After the dissolution of the Soviet Union in 1991, Kancheli lived first in Berlin, and from 1995 in Antwerp, where he became composer-in-residence for the Royal Flemish Philharmonic. He died in Tbilisi at age 84.
In his symphonies, Kancheli's musical language typically consists of slow scraps of minor-mode melody against long, subdued, anguished string discords. Rodion Shchedrin called Kancheli "an ascetic with the temperament of a maximalist; a restrained Vesuvius".
Kancheli wrote seven symphonies, and what he termed a liturgy for viola and orchestra, Mourned by the Wind. the Philadelphia Orchestra under Yuri Temirkanov gave the American premiere of his Fourth Symphony in 1978, not long before the cultural freeze in the United States against Soviet culture.

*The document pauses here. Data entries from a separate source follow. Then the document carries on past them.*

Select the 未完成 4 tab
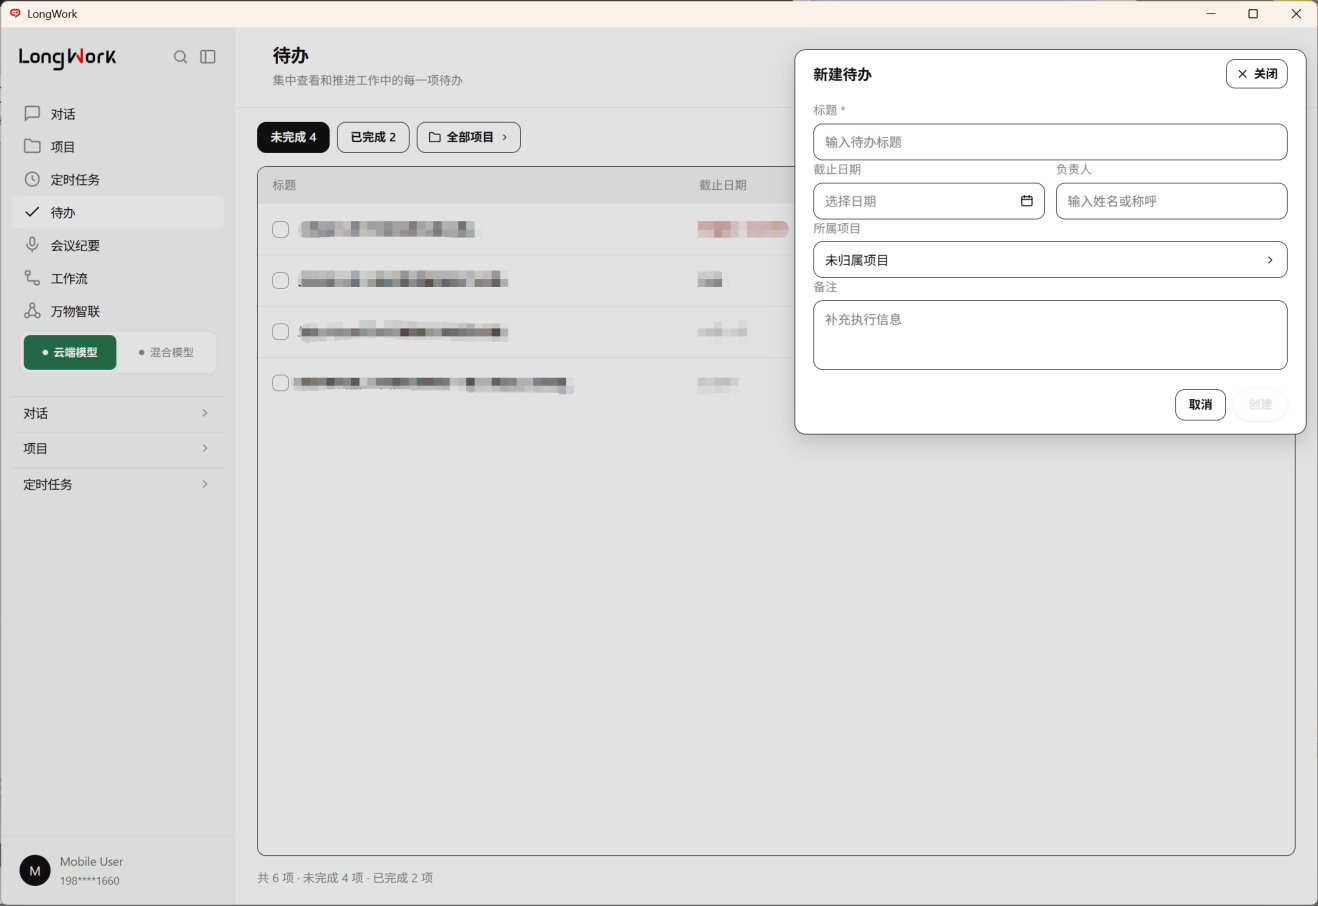tap(293, 137)
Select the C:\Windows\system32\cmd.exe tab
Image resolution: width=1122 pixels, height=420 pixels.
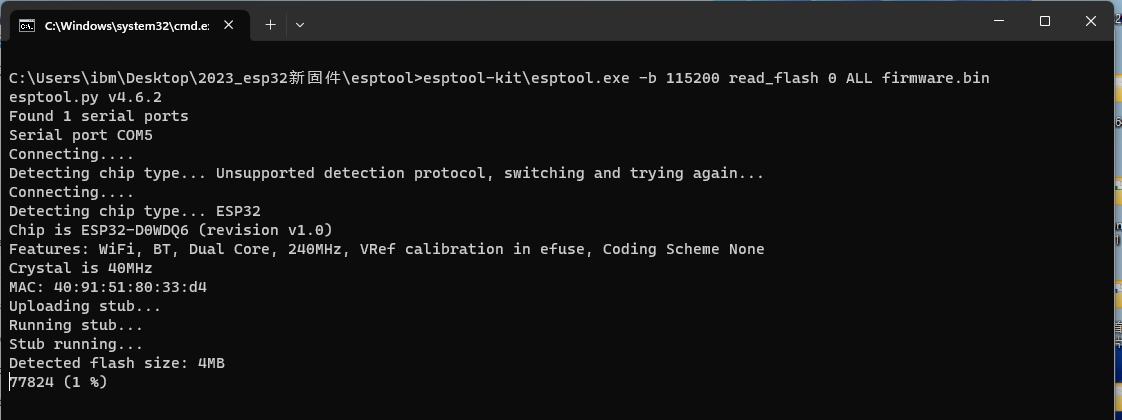[125, 25]
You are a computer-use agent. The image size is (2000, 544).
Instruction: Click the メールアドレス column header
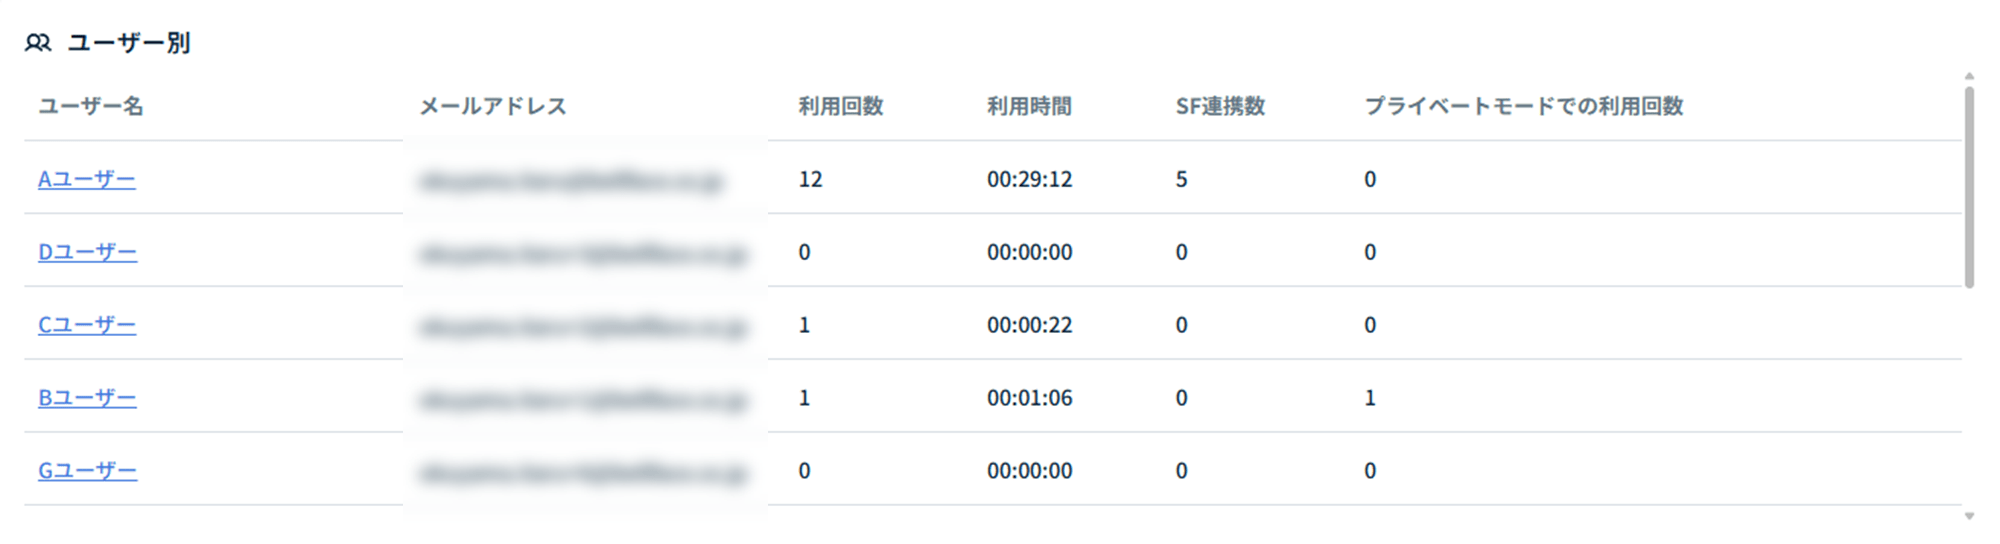[493, 106]
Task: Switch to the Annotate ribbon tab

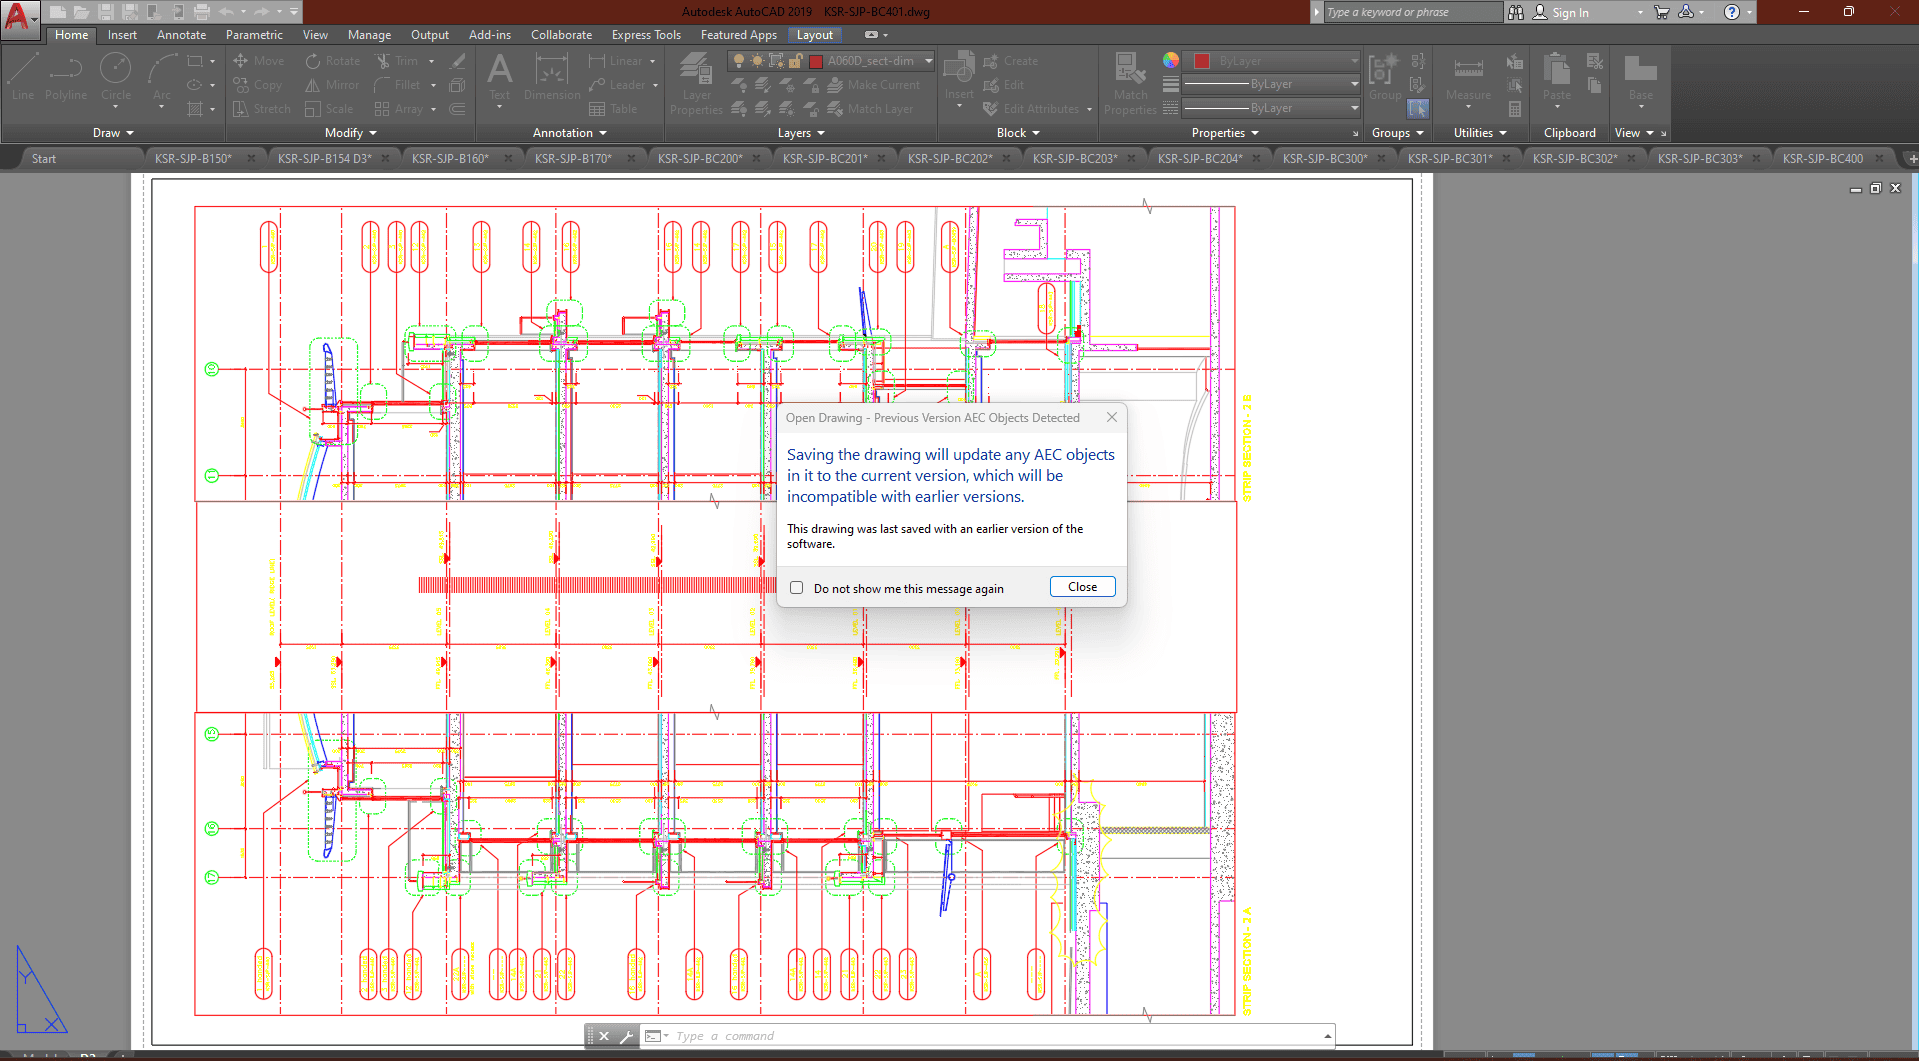Action: (x=181, y=35)
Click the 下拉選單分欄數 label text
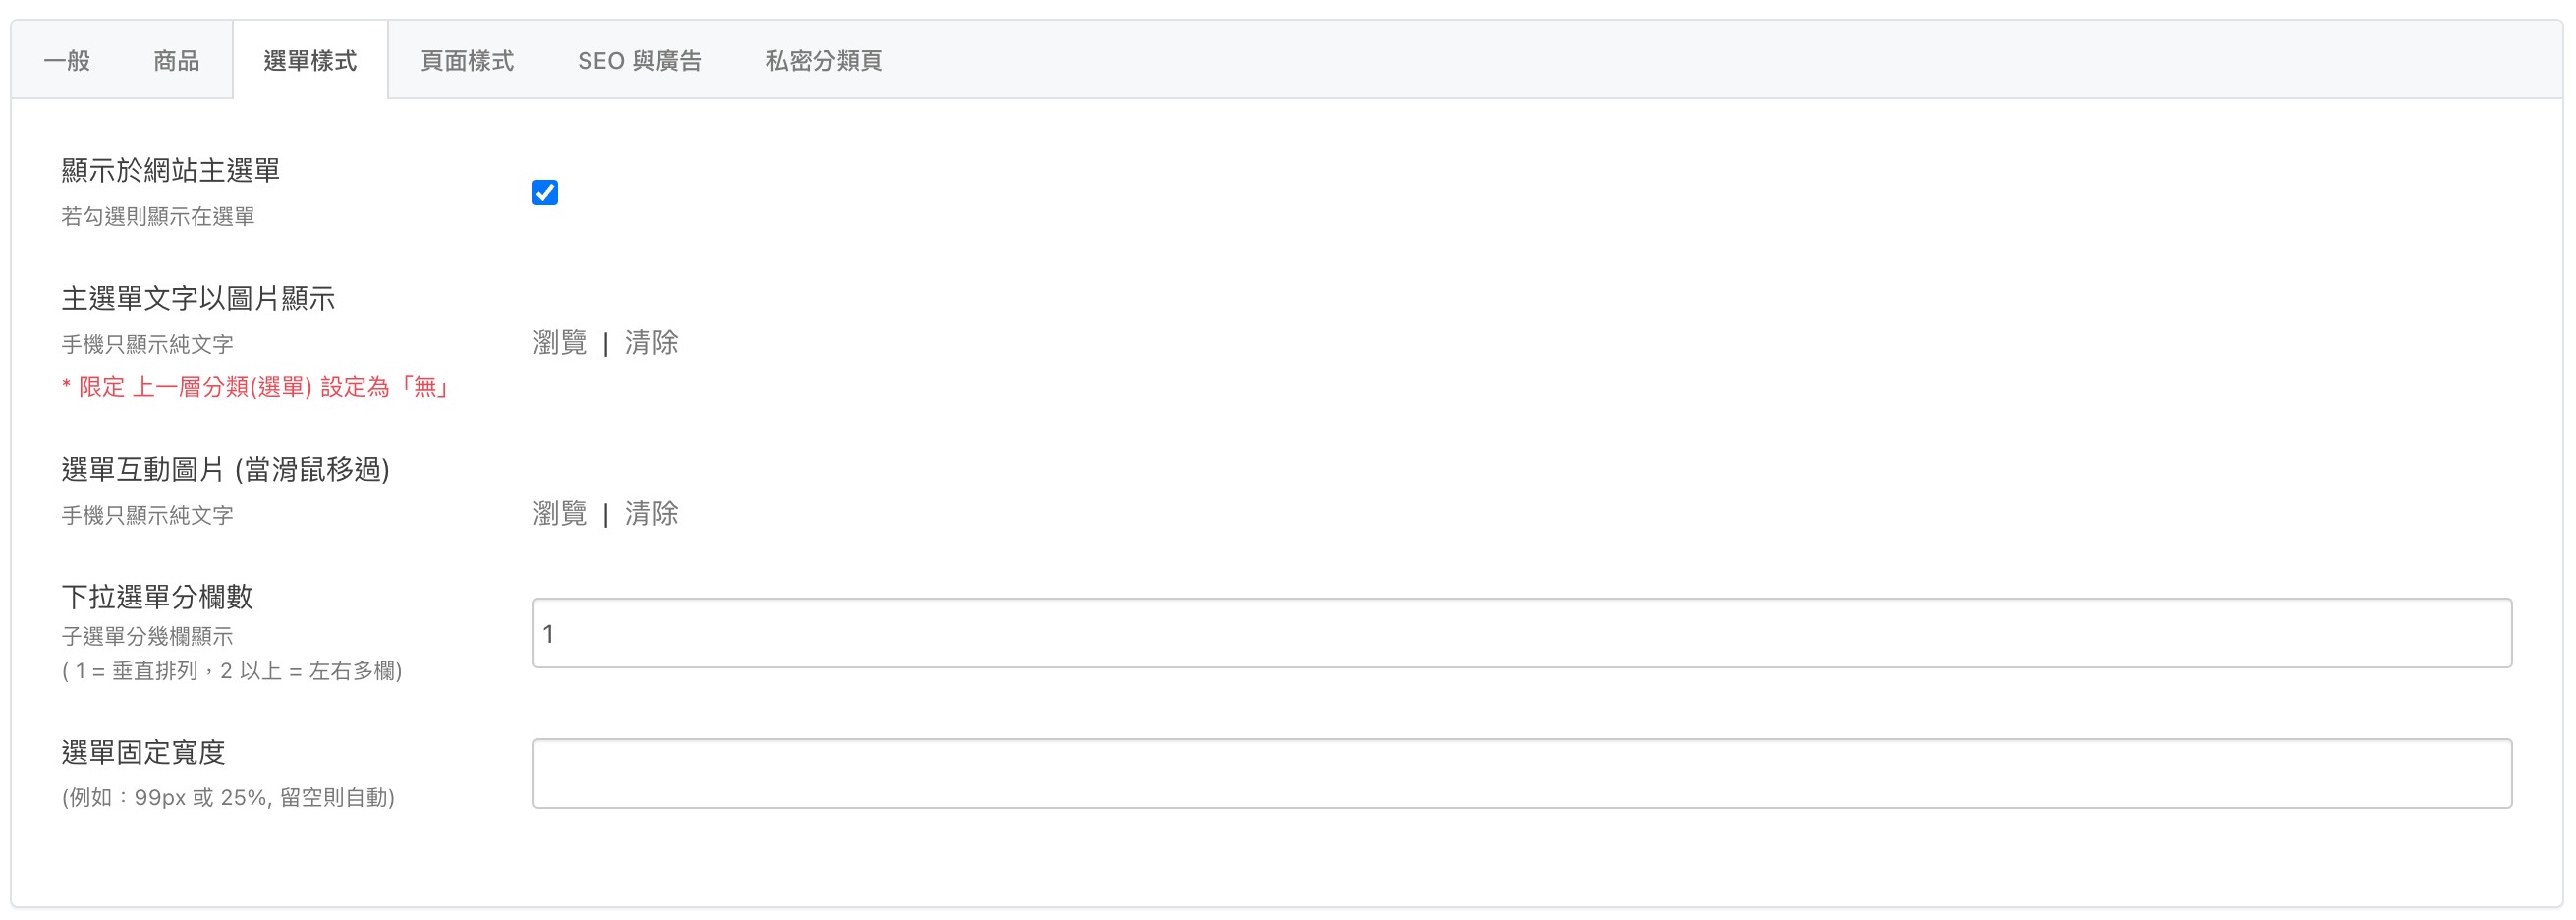The image size is (2576, 920). 157,597
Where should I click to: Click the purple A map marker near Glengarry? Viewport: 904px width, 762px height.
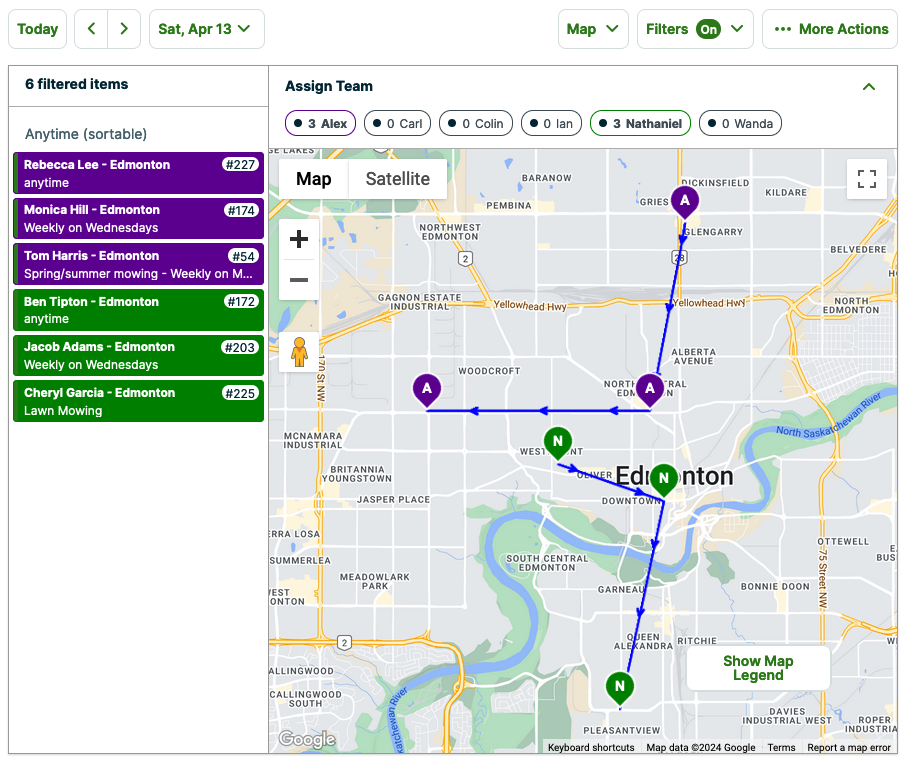click(x=684, y=201)
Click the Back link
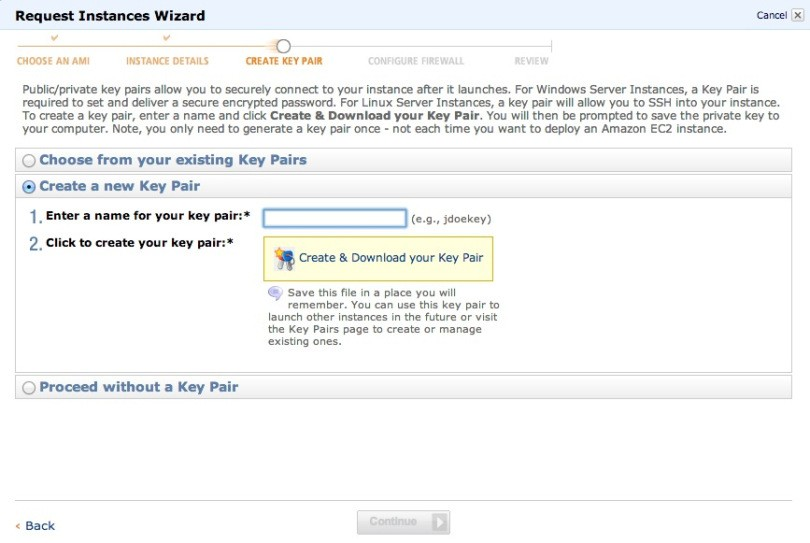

Glasnost allowed Kancheli to regain exposure, and he began to receive frequent commissions, as well as performances in Europe and North America.
Championed internationally by Lera Auerbach, Dennis Russell Davies, Jansug Kakhidze, Gidon Kremer, Yuri Bashmet, Kim Kashkashian, Mstislav Rostropovich, and the Kronos Quartet, Kancheli saw world premieres of his works in Seattle, as well as with the New York Philharmonic under Kurt Masur. He continued to receive regular commissions. Recordings of his works are regularly released, notably on the ECM label.
His work Styx is for solo viola, chorus and orchestra. It is a farewell to his friends Avet Terterian and Alfred Schnittke, whose names the chorus sings during the piece.
For two decades, Kancheli was the music director of the Rustaveli Theatre in Tbilisi. He composed an opera, Music for the Living, in collaboration with Rustaveli director Robert Sturua, and in 1999, the opera was restaged for the Deutsches National Theater in Weimar.
He wrote music for films such as Georgiy Daneliya's science fiction film Kin-dza-dza! (1986) and its 2013 animated remake.